### RECORDS SHOWN:
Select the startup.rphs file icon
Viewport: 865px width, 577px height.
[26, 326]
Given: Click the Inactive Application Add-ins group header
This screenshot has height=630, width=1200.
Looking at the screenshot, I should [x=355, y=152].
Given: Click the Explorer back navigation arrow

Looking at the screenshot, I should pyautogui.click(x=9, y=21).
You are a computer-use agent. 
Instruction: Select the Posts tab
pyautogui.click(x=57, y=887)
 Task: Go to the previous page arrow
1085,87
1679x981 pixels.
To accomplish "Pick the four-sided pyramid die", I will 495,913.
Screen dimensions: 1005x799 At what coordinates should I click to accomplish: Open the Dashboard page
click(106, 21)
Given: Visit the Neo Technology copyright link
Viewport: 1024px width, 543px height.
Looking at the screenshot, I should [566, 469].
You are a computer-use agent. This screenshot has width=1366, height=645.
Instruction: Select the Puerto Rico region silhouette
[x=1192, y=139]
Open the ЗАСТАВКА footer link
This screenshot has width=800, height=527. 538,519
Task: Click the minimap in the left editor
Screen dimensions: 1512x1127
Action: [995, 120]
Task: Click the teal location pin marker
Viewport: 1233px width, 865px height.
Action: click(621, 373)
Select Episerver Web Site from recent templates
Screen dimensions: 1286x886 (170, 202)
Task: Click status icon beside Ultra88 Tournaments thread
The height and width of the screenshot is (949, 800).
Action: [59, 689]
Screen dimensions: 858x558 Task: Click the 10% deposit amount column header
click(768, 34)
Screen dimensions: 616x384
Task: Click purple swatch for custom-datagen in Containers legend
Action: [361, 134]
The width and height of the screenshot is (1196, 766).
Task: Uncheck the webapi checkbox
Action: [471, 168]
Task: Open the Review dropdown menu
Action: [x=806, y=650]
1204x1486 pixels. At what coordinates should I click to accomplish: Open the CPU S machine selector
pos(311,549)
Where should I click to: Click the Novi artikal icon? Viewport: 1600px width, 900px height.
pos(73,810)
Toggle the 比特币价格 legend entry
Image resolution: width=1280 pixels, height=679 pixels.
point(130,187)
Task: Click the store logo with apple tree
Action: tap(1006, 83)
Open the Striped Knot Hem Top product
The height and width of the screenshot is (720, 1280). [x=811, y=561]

### TASK ITEM:
Transcribe, in full, each record that appears above.

### RESPONSE:
Select the startup.rphs file icon
Viewport: 865px width, 577px height.
[26, 326]
Given: Click the Inactive Application Add-ins group header
This screenshot has height=630, width=1200.
Looking at the screenshot, I should [x=355, y=152].
Given: Click the Explorer back navigation arrow

Looking at the screenshot, I should pyautogui.click(x=9, y=21).
You are a computer-use agent. 
Instruction: Select the Posts tab
pyautogui.click(x=57, y=887)
 Task: Go to the previous page arrow
1085,87
1679x981 pixels.
To accomplish "Pick the four-sided pyramid die", I will 495,913.
Screen dimensions: 1005x799 At what coordinates should I click to accomplish: Open the Dashboard page
click(106, 21)
Given: Visit the Neo Technology copyright link
Viewport: 1024px width, 543px height.
Looking at the screenshot, I should [566, 469].
You are a computer-use agent. This screenshot has width=1366, height=645.
Instruction: Select the Puerto Rico region silhouette
[x=1192, y=139]
Open the ЗАСТАВКА footer link
This screenshot has width=800, height=527. 538,519
Task: Click the minimap in the left editor
Screen dimensions: 1512x1127
Action: [995, 120]
Task: Click the teal location pin marker
Viewport: 1233px width, 865px height.
Action: click(621, 373)
Select Episerver Web Site from recent templates
Screen dimensions: 1286x886 (170, 202)
Task: Click status icon beside Ultra88 Tournaments thread
The height and width of the screenshot is (949, 800).
Action: [59, 689]
Screen dimensions: 858x558 Task: Click the 10% deposit amount column header
click(768, 34)
Screen dimensions: 616x384
Task: Click purple swatch for custom-datagen in Containers legend
Action: [361, 134]
The width and height of the screenshot is (1196, 766).
Task: Uncheck the webapi checkbox
Action: [471, 168]
Task: Open the Review dropdown menu
Action: [x=806, y=650]
1204x1486 pixels. At what coordinates should I click to accomplish: Open the CPU S machine selector
pos(311,549)
Where should I click to: Click the Novi artikal icon? Viewport: 1600px width, 900px height.
pos(73,810)
Toggle the 比特币价格 legend entry
Image resolution: width=1280 pixels, height=679 pixels.
point(130,187)
Task: Click the store logo with apple tree
Action: tap(1006, 83)
Open the Striped Knot Hem Top product
The height and width of the screenshot is (720, 1280). [x=811, y=561]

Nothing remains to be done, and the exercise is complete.